SAN FRANCISCO — The Albany Unified School District was on firm legal ground in punishing Albany High students who posted or praised a series of online racist messages, including images of nooses and a burning torch, that were aimed at other students and school staff, a federal judge has ruled.
The judge overturned suspensions of four other students who posted innocuous comments or none at all.
While the First Amendment protects even offensive speech, in the school environment “students have the right to be free of online posts that denigrate their race, ethnicity or physical appearance,” and the right to “an education in a civil, secure and safe school environment,” U.S. District Judge James Donato of San Francisco said in his ruling Wednesday.
The U.S. Supreme Court ruled in 1969 that schools could prohibit student speech that “materially disrupts” classes or invades the rights of others. Donato said the Albany school district complied with that standard last spring when it expelled the 16-year-old creator of the Instagram account and suspended five fellow students who posted comments approving of his messages over the next four months.
But he said the district went too far when it suspended three other students whose online comments expressed no opinion of the messages, and a fourth who signed onto the account but posted no comments. Although their participation in the racist account may have been “hurtful and unsettling” to their classmates, it did not violate any students’ rights, Donato said.
Attorney Darryl Yorkey, who had argued that the students had a First Amendment right to post the messages, said Donato’s ruling provided some protection to free speech, but not enough.
“What this case really stands for is how much control the government should have over your personal life … what freedoms we have to say and feel the things that we want,” said Yorkey, who represented most of the disciplined students. “Sixteen-year-olds make bad decisions, do things that hurt other people, because they’re young and they don’t know better,” but they shouldn’t be held to the same standards as adults, he said.
But two civil rights groups supported the school district’s actions.
“Hateful social media activity … inflicts serious harm on students and school communities,” the Lawyers’ Committee for Civil Rights and the National Women’s Law Center said in a court filing. “Confronted by such activity, school officials are entitled to act.”
A lawyer for the school district could not be reached for comment.
A student identified as C.E. created the account in November 2016 and made 30 to 40 posts through March 2017, Donato said. One showed a “Ku klux starter pack” with a noose, a burning torch, a black doll and a white hood. Others depicted a student and the school basketball coach, both of them black, with nooses around their necks, compared black students to gorillas, and added profane or racist captions to photos of black female students.
One participant in the account showed some of the postings to two of the targeted female students in mid-March, and the news spread rapidly around campus, Donato said.
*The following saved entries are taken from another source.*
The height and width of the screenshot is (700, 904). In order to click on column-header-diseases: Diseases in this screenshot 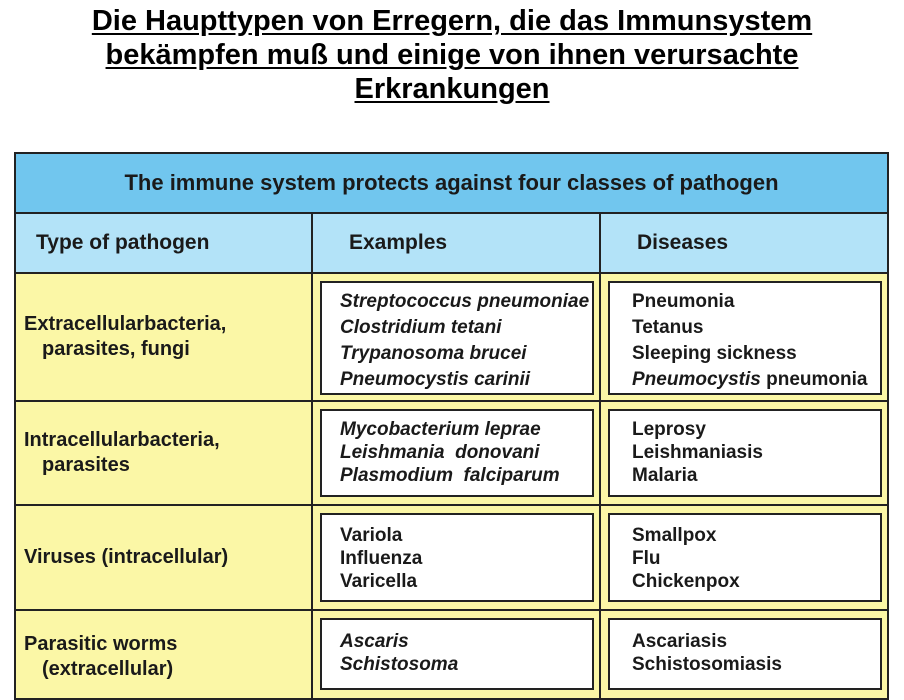, I will do `click(683, 242)`.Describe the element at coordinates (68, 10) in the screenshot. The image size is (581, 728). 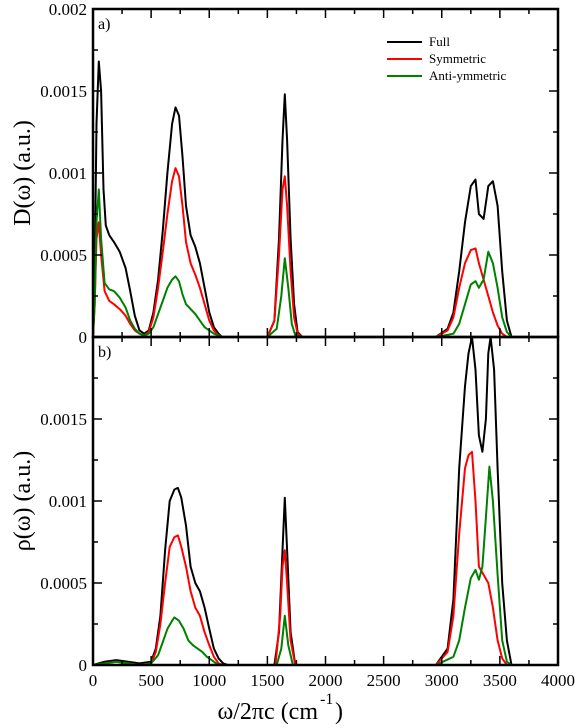
I see `y-tick-label-a: 0.002` at that location.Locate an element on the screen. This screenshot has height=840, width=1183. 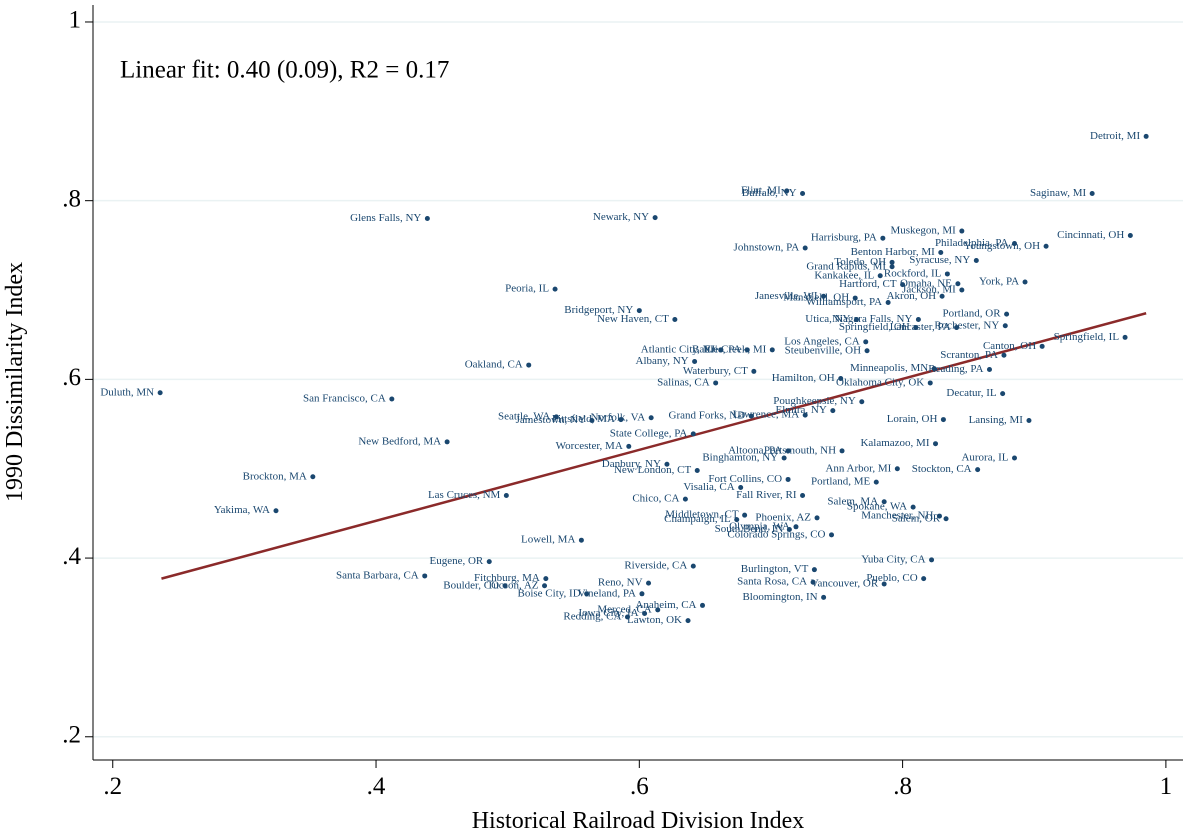
point-label: Springfield, IL is located at coordinates (1087, 337).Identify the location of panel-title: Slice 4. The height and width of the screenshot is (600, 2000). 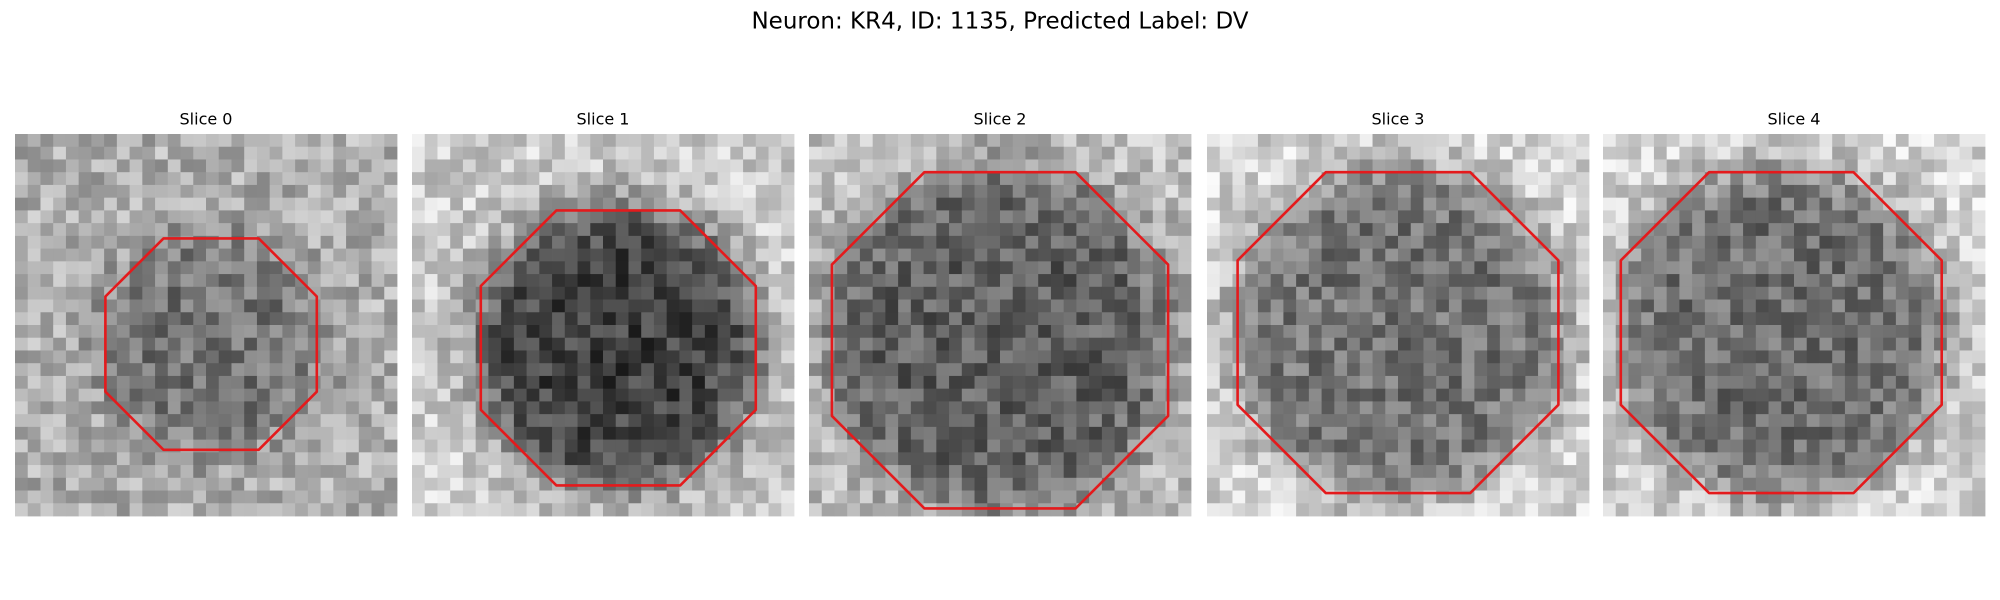
(1794, 120).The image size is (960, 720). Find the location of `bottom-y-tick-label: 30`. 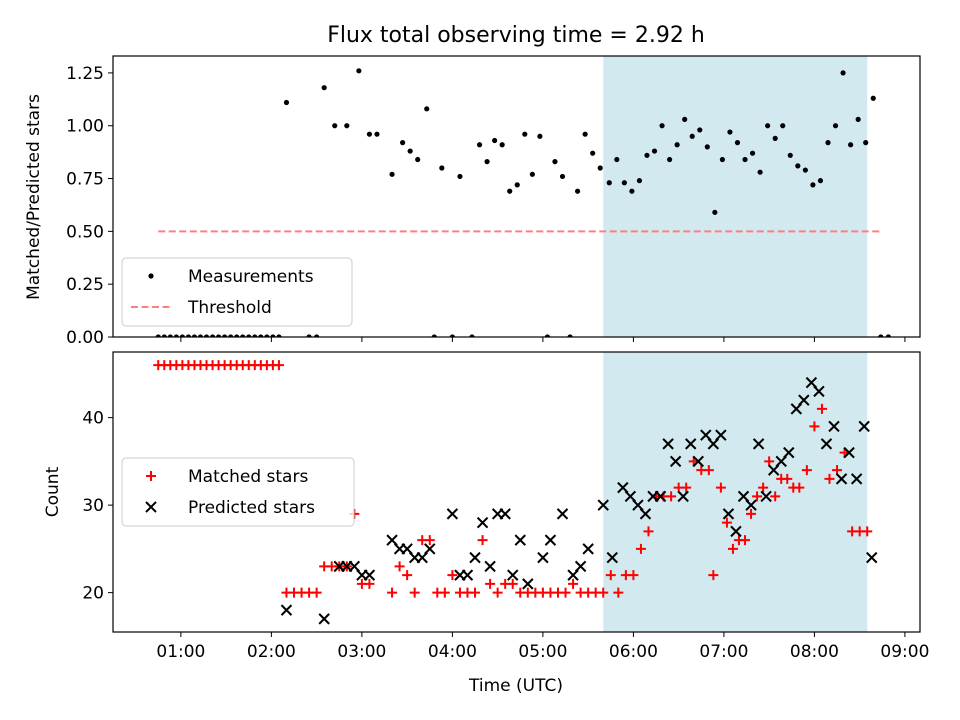

bottom-y-tick-label: 30 is located at coordinates (93, 506).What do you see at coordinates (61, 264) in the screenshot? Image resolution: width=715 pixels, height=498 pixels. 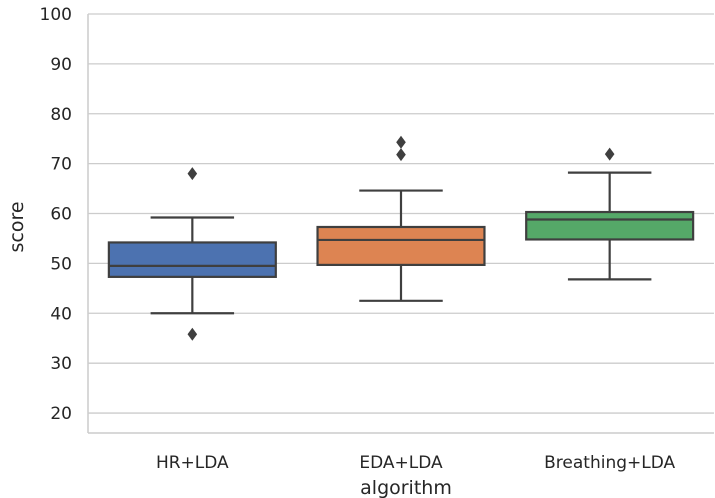 I see `y-tick-label: 50` at bounding box center [61, 264].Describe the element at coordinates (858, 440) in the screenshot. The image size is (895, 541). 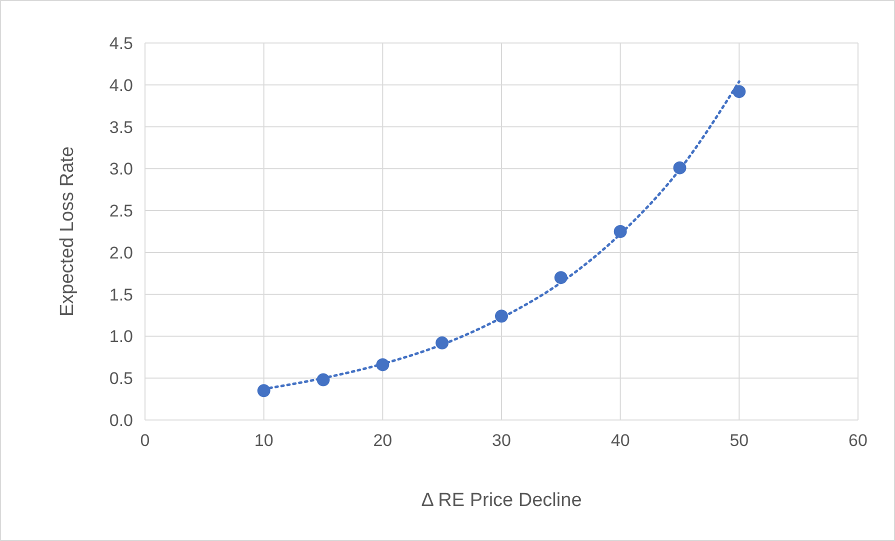
I see `x-tick-label: 60` at that location.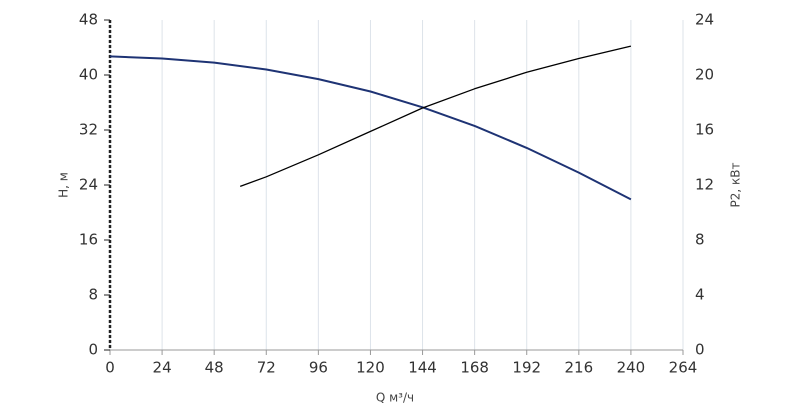  I want to click on x-tick-label: 240, so click(632, 368).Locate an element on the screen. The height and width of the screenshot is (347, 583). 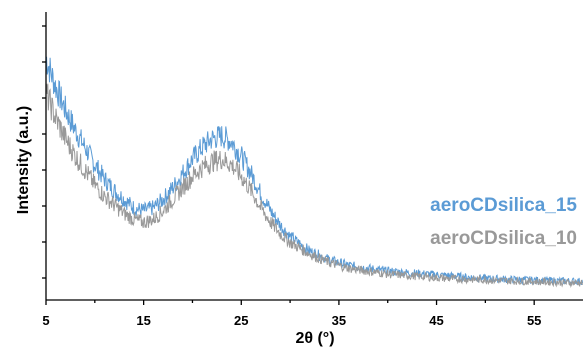
legend-label-aerocdsilica-15: aeroCDsilica_15 is located at coordinates (504, 206).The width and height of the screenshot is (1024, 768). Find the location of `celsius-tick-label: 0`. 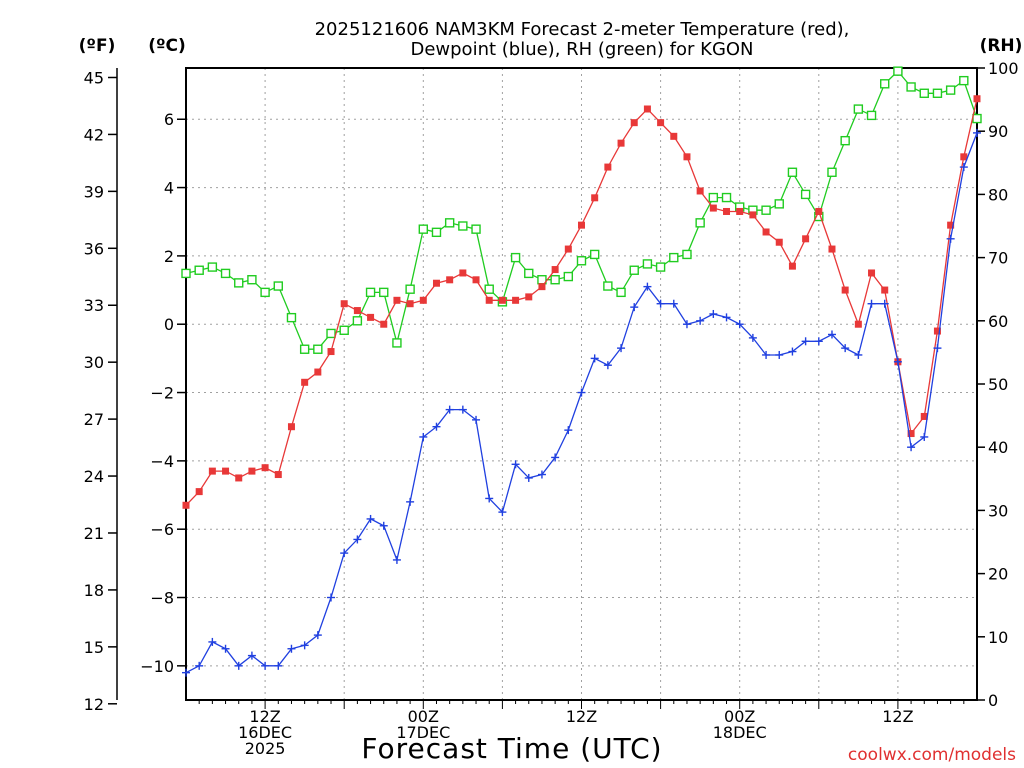

celsius-tick-label: 0 is located at coordinates (169, 324).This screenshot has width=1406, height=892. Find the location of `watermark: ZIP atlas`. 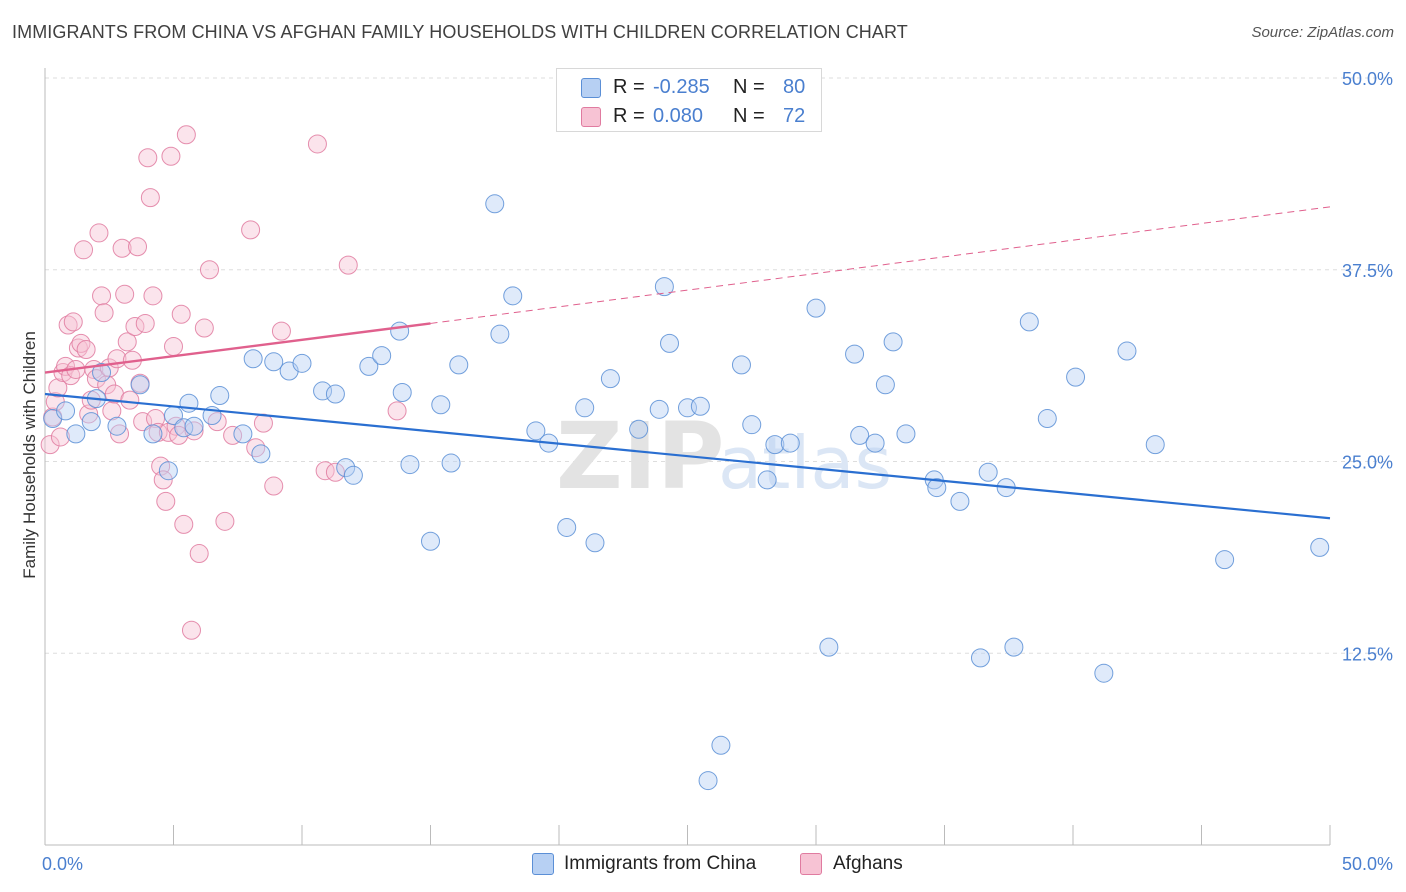

watermark: ZIP atlas is located at coordinates (724, 456). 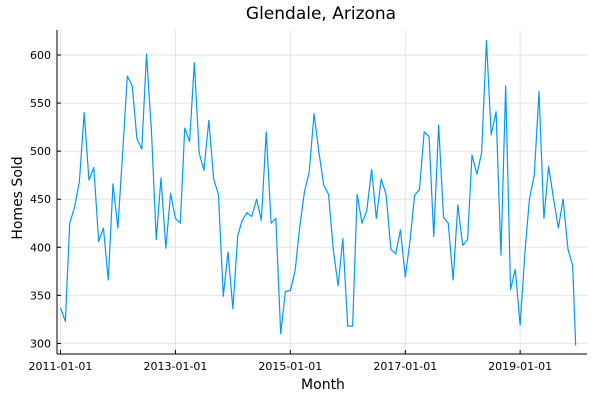 I want to click on y-tick-label: 350, so click(x=40, y=296). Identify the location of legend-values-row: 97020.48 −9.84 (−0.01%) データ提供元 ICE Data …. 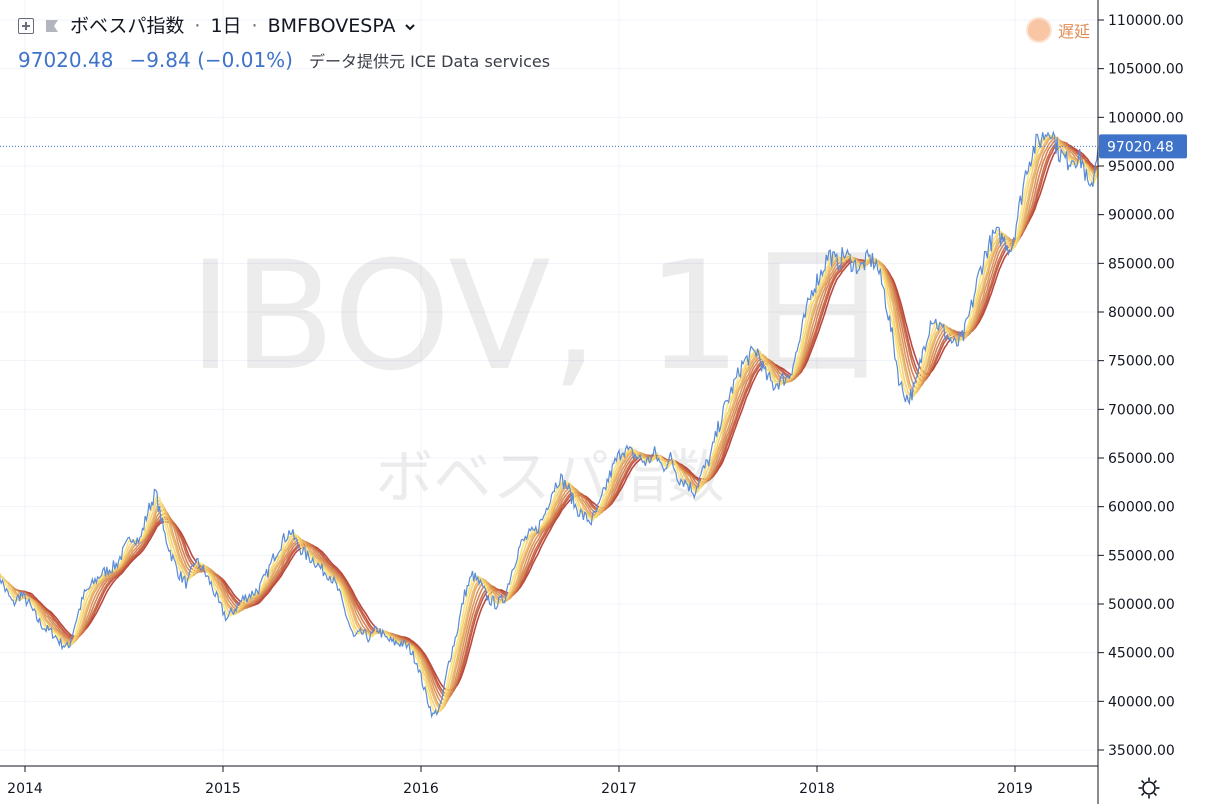
(284, 61).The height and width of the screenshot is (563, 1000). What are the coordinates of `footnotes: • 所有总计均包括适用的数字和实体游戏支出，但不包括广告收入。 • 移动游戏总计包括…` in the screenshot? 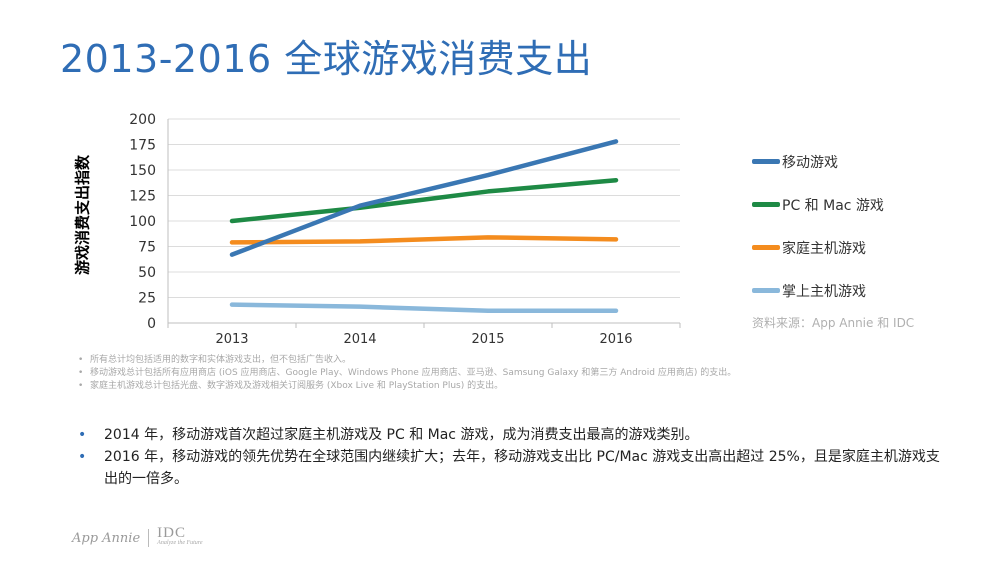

He quoted school officials who said groups of students were crying and became too upset to go to class.
The school called in mental health counselors, briefly suspended students who took part in the account and expelled C.E., who shut down his account shortly after it came to light. The youth later made a public apology, said Yorkey, his lawyer.
After most of the suspended students returned to class, the school ordered them to attend an outdoor “restorative justice” session on March 30, where angry fellow students berated them.
“It was almost like putting students into a pillory,” said Yorkey, who plans to file another suit over the episode.
Donato said the messages, although composed outside of school grounds, were clearly aimed at the school and could be treated like on-campus speech. He also said the school district was entitled to punish students who “liked” C.E.’s messages, such as one who commented “Its too good” on a posting comparing an African American student to a gorilla.